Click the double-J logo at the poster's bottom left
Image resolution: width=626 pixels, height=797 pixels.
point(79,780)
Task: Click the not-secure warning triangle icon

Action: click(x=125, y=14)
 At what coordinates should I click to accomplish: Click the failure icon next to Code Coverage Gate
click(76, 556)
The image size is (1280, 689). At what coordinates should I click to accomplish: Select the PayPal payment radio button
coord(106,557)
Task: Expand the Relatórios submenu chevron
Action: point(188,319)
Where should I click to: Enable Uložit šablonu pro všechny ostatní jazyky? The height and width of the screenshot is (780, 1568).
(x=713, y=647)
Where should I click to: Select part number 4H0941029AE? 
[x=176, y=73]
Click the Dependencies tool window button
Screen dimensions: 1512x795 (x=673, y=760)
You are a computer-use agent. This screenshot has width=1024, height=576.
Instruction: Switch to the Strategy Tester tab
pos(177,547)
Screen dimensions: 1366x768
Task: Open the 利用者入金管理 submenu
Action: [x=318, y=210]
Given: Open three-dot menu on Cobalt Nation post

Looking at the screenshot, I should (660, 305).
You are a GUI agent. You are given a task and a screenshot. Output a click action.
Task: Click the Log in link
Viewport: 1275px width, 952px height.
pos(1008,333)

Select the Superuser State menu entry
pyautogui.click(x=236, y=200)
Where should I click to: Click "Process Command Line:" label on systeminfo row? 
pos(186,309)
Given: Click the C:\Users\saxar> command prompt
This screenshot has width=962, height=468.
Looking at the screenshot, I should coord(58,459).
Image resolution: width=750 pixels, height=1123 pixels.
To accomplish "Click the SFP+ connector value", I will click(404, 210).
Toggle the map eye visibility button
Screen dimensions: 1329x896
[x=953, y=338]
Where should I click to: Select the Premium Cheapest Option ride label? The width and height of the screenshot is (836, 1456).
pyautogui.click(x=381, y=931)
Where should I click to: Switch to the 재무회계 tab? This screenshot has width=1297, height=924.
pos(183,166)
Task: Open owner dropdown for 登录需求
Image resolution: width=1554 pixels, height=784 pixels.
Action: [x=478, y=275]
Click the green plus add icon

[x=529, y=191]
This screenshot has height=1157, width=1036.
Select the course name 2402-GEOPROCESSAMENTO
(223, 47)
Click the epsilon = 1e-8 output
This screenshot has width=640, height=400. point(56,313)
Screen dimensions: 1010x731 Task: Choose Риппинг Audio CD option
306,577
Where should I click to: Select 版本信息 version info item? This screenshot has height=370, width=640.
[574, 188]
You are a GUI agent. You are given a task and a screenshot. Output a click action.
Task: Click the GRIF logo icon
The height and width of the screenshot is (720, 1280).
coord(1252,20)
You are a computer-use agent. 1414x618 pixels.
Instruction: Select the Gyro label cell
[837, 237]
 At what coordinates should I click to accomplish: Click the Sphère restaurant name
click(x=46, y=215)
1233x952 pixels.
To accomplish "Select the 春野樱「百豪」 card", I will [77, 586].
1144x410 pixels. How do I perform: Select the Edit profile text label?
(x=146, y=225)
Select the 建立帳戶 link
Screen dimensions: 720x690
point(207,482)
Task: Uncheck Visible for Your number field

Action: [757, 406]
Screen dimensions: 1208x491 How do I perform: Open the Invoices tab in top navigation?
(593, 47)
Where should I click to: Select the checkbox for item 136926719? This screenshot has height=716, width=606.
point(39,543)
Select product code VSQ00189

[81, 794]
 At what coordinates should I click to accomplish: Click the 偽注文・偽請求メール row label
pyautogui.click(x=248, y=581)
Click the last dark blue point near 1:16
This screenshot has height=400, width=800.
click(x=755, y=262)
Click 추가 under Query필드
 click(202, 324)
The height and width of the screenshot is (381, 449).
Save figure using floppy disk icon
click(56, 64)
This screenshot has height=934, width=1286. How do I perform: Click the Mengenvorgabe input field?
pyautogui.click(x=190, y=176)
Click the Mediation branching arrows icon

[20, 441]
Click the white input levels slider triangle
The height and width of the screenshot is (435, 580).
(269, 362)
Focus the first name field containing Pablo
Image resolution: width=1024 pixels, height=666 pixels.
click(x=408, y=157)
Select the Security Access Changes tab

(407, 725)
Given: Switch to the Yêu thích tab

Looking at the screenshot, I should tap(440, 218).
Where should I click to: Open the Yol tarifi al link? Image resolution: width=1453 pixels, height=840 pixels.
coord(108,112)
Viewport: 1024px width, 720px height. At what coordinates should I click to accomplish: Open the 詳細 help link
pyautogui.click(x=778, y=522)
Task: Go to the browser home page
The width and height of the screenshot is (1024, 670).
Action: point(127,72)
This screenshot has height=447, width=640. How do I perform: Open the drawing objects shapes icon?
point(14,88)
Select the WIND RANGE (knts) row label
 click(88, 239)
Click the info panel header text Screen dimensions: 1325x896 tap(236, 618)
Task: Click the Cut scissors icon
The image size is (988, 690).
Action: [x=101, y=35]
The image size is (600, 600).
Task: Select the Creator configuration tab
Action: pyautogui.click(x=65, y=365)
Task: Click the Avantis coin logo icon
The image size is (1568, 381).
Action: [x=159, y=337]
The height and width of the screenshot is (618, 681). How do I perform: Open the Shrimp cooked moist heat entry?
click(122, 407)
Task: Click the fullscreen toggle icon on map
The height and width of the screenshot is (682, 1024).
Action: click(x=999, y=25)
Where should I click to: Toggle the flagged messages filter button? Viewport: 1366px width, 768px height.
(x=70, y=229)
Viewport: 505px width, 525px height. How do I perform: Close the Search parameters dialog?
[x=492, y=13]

» **Aim of the task**
Reproduce the full listing word for word.

» **Problem solution**
Click the double-J logo at the poster's bottom left
Image resolution: width=626 pixels, height=797 pixels.
point(79,780)
Task: Click the not-secure warning triangle icon

Action: click(x=125, y=14)
 At what coordinates should I click to accomplish: Click the failure icon next to Code Coverage Gate
click(76, 556)
The image size is (1280, 689). At what coordinates should I click to accomplish: Select the PayPal payment radio button
coord(106,557)
Task: Expand the Relatórios submenu chevron
Action: point(188,319)
Where should I click to: Enable Uložit šablonu pro všechny ostatní jazyky? The height and width of the screenshot is (780, 1568).
(x=713, y=647)
Where should I click to: Select part number 4H0941029AE? 
[x=176, y=73]
Click the Dependencies tool window button
Screen dimensions: 1512x795 (x=673, y=760)
You are a computer-use agent. This screenshot has width=1024, height=576.
Instruction: Switch to the Strategy Tester tab
pos(177,547)
Screen dimensions: 1366x768
Task: Open the 利用者入金管理 submenu
Action: [x=318, y=210]
Given: Open three-dot menu on Cobalt Nation post

Looking at the screenshot, I should (660, 305).
You are a GUI agent. You are given a task and a screenshot. Output a click action.
Task: Click the Log in link
Viewport: 1275px width, 952px height.
pos(1008,333)

Select the Superuser State menu entry
pyautogui.click(x=236, y=200)
Where should I click to: Click "Process Command Line:" label on systeminfo row? 
pos(186,309)
Given: Click the C:\Users\saxar> command prompt
This screenshot has width=962, height=468.
Looking at the screenshot, I should coord(58,459).
Image resolution: width=750 pixels, height=1123 pixels.
To accomplish "Click the SFP+ connector value", I will click(404, 210).
Toggle the map eye visibility button
Screen dimensions: 1329x896
[x=953, y=338]
Where should I click to: Select the Premium Cheapest Option ride label? The width and height of the screenshot is (836, 1456).
pyautogui.click(x=381, y=931)
Where should I click to: Switch to the 재무회계 tab? This screenshot has width=1297, height=924.
pos(183,166)
Task: Open owner dropdown for 登录需求
Image resolution: width=1554 pixels, height=784 pixels.
Action: [x=478, y=275]
Click the green plus add icon

[x=529, y=191]
This screenshot has height=1157, width=1036.
Select the course name 2402-GEOPROCESSAMENTO
(223, 47)
Click the epsilon = 1e-8 output
This screenshot has width=640, height=400. point(56,313)
Screen dimensions: 1010x731 Task: Choose Риппинг Audio CD option
306,577
Where should I click to: Select 版本信息 version info item? This screenshot has height=370, width=640.
[574, 188]
You are a GUI agent. You are given a task and a screenshot. Output a click action.
Task: Click the GRIF logo icon
The height and width of the screenshot is (720, 1280).
coord(1252,20)
You are a computer-use agent. 1414x618 pixels.
Instruction: Select the Gyro label cell
[837, 237]
 At what coordinates should I click to accomplish: Click the Sphère restaurant name
click(x=46, y=215)
1233x952 pixels.
To accomplish "Select the 春野樱「百豪」 card", I will [77, 586].
1144x410 pixels. How do I perform: Select the Edit profile text label?
(x=146, y=225)
Select the 建立帳戶 link
Screen dimensions: 720x690
point(207,482)
Task: Uncheck Visible for Your number field

Action: [757, 406]
Screen dimensions: 1208x491 How do I perform: Open the Invoices tab in top navigation?
(593, 47)
Where should I click to: Select the checkbox for item 136926719? This screenshot has height=716, width=606.
point(39,543)
Select product code VSQ00189

[81, 794]
 At what coordinates should I click to accomplish: Click the 偽注文・偽請求メール row label
pyautogui.click(x=248, y=581)
Click the last dark blue point near 1:16
This screenshot has height=400, width=800.
click(x=755, y=262)
Click 추가 under Query필드
 click(202, 324)
The height and width of the screenshot is (381, 449).
Save figure using floppy disk icon
click(56, 64)
This screenshot has height=934, width=1286. How do I perform: Click the Mengenvorgabe input field?
pyautogui.click(x=190, y=176)
Click the Mediation branching arrows icon

[20, 441]
Click the white input levels slider triangle
The height and width of the screenshot is (435, 580).
(269, 362)
Focus the first name field containing Pablo
Image resolution: width=1024 pixels, height=666 pixels.
click(x=408, y=157)
Select the Security Access Changes tab

(407, 725)
Given: Switch to the Yêu thích tab

Looking at the screenshot, I should tap(440, 218).
Where should I click to: Open the Yol tarifi al link? Image resolution: width=1453 pixels, height=840 pixels.
coord(108,112)
Viewport: 1024px width, 720px height. At what coordinates should I click to accomplish: Open the 詳細 help link
pyautogui.click(x=778, y=522)
Task: Go to the browser home page
The width and height of the screenshot is (1024, 670).
Action: point(127,72)
This screenshot has height=447, width=640. How do I perform: Open the drawing objects shapes icon?
point(14,88)
Select the WIND RANGE (knts) row label
 click(88, 239)
Click the info panel header text Screen dimensions: 1325x896 tap(236, 618)
Task: Click the Cut scissors icon
The image size is (988, 690).
Action: [x=101, y=35]
The image size is (600, 600).
Task: Select the Creator configuration tab
Action: pyautogui.click(x=65, y=365)
Task: Click the Avantis coin logo icon
The image size is (1568, 381).
Action: [x=159, y=337]
The height and width of the screenshot is (618, 681). How do I perform: Open the Shrimp cooked moist heat entry?
click(122, 407)
Task: Click the fullscreen toggle icon on map
The height and width of the screenshot is (682, 1024).
Action: click(x=999, y=25)
Where should I click to: Toggle the flagged messages filter button? Viewport: 1366px width, 768px height.
(x=70, y=229)
Viewport: 505px width, 525px height. How do I perform: Close the Search parameters dialog?
[x=492, y=13]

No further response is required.